═════ MATERIAL FOR THIS TASK ═════

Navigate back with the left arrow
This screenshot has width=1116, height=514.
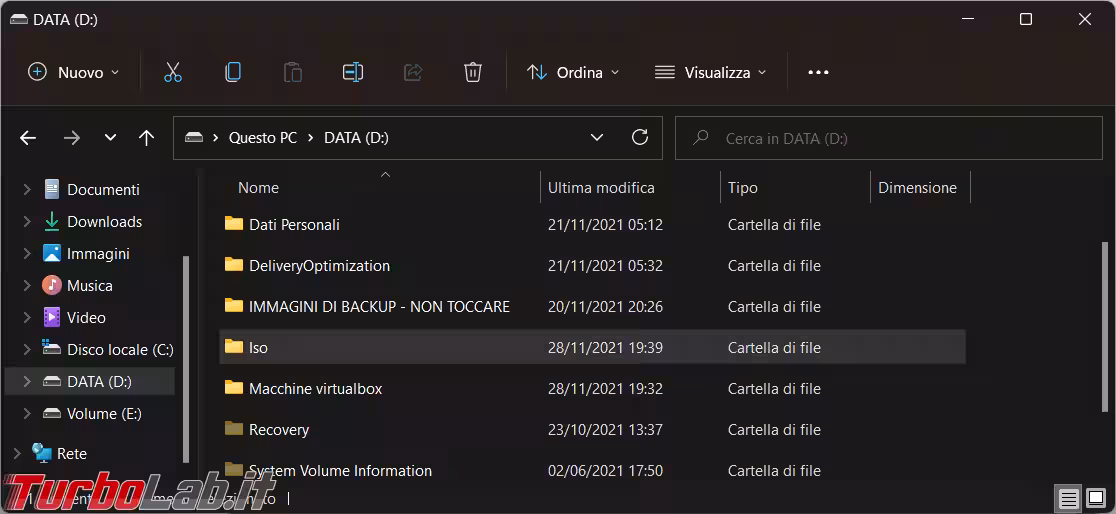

═════
═════ MATERIAL FOR THIS TASK ═════

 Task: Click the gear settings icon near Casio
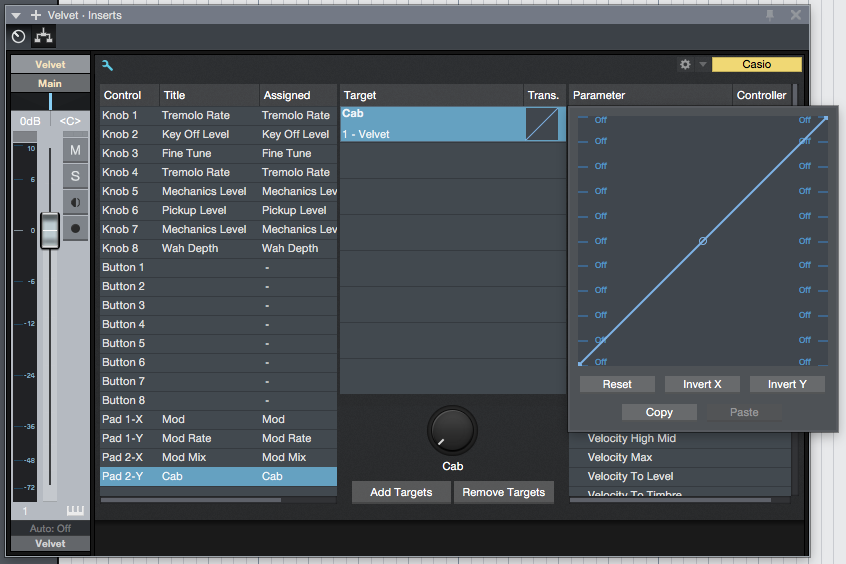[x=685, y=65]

═════
═════ MATERIAL FOR THIS TASK ═════

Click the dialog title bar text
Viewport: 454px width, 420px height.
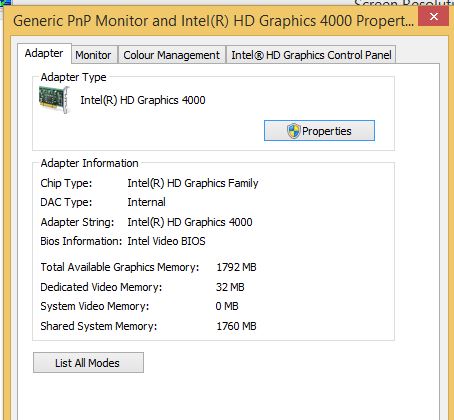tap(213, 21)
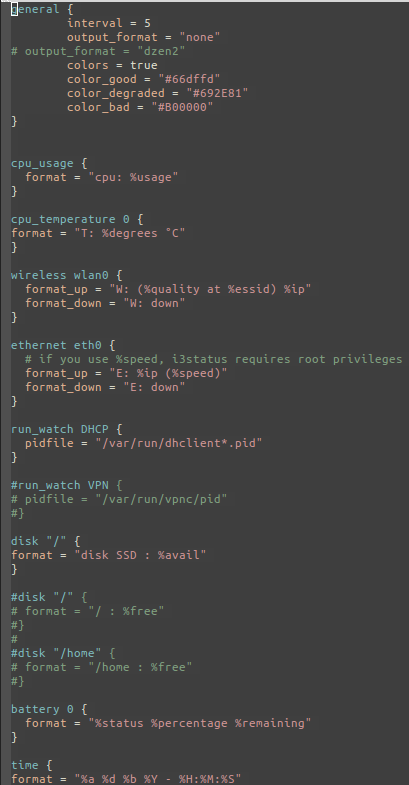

═════

EXERCISE DESCRIPTION
Reproduce, character for character, only the lines of the preceding data that start at the line with "Navigate back with the left arrow" and end at the line with "This screenshot has width=1116, height=514.", both included.

SOLUTION
Navigate back with the left arrow
This screenshot has width=1116, height=514.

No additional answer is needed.